Mit mir, ohne mich

Im gegenwärtigen Literaturbetrieb platzen die Bücher oft an den ungewöhnlichsten Nähten. Dem sorgfältig recherchierten und mit Hingabe verfaßten Journal von Karl-Markus Gauß ist es unerhörterweise passiert, daß es durch den Satz vom dünnen Hals eines eingebildeten Kulturmachers über Nacht berühmt geworden ist. Seit dieser erregte Kulturfuzzi bei einem Empfang das Buch dem Autor vor die Füße geworfen hat, wird es im Feuilleton wahr genommen.

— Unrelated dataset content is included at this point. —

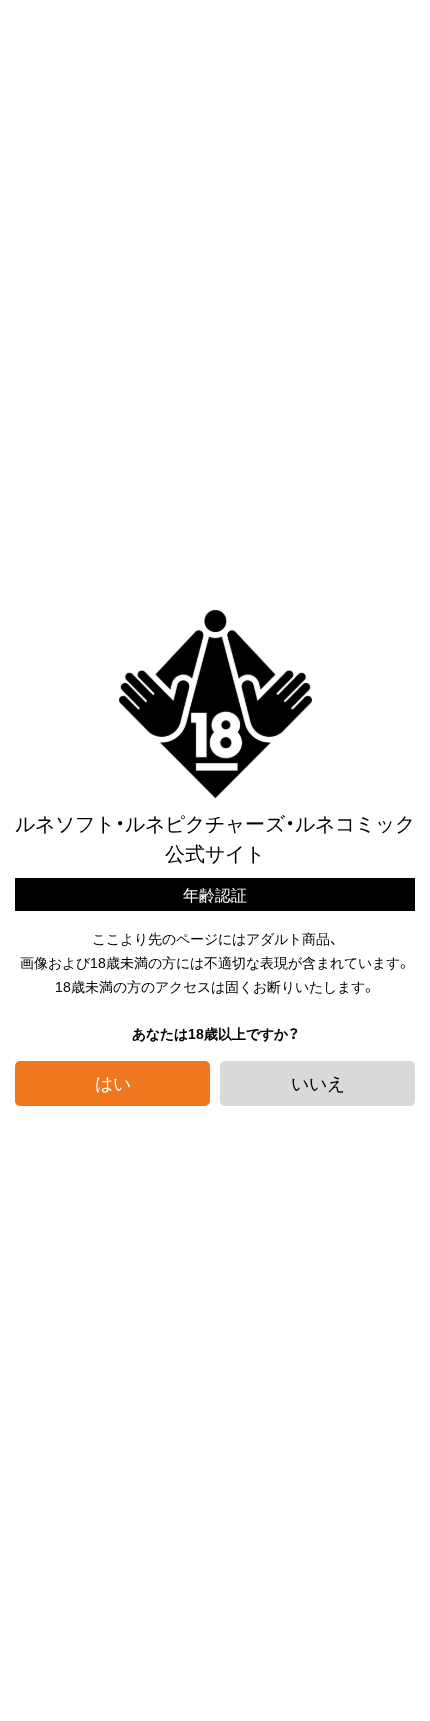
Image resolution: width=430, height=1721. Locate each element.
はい (113, 1082)
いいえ (318, 1082)
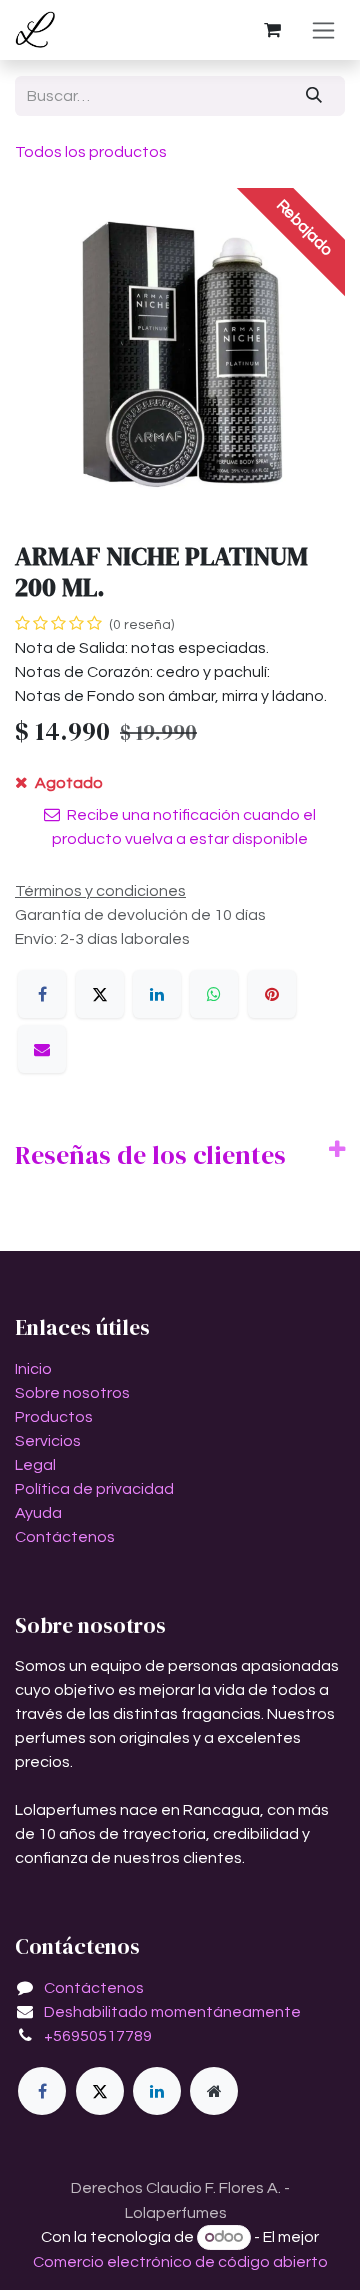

Dabei sind es gerade Dutzende solcher irrer Kulturevents, die Karl-Markus Gauß im Buch kopfschüttelnd beschreibt. Der öffentlichkeitsscheue Autor Paul Auster etwa tritt täglich vor die Kamera und erklärt, daß er sehr öffentlichkeitsscheu ist. Die deutschen Verlage sind dermaßen vom Schrott amerikanischer Literatur geblendet, daß sie sich demnächst zugrunde richten werden, weil ein Buch dem anderen gleicht und nur die Lizenzen wie in den Fußball-Ligen in die Höhe getrieben werden.

Das Faszinierende an diesem Journal ist sein griffiger Duktus, mit dem die Tage eingefangen und losgelassen werden. Ein Jahr lang von August 2002 bis Juli 2001 hat der Autor einen Erinnerungszopf geflochten, indem die Stränge private Lektüre, öffentliche Auftritte und die Darstellung oder Erfindung politischer Ereignisse in den Medien in einander überlaufen.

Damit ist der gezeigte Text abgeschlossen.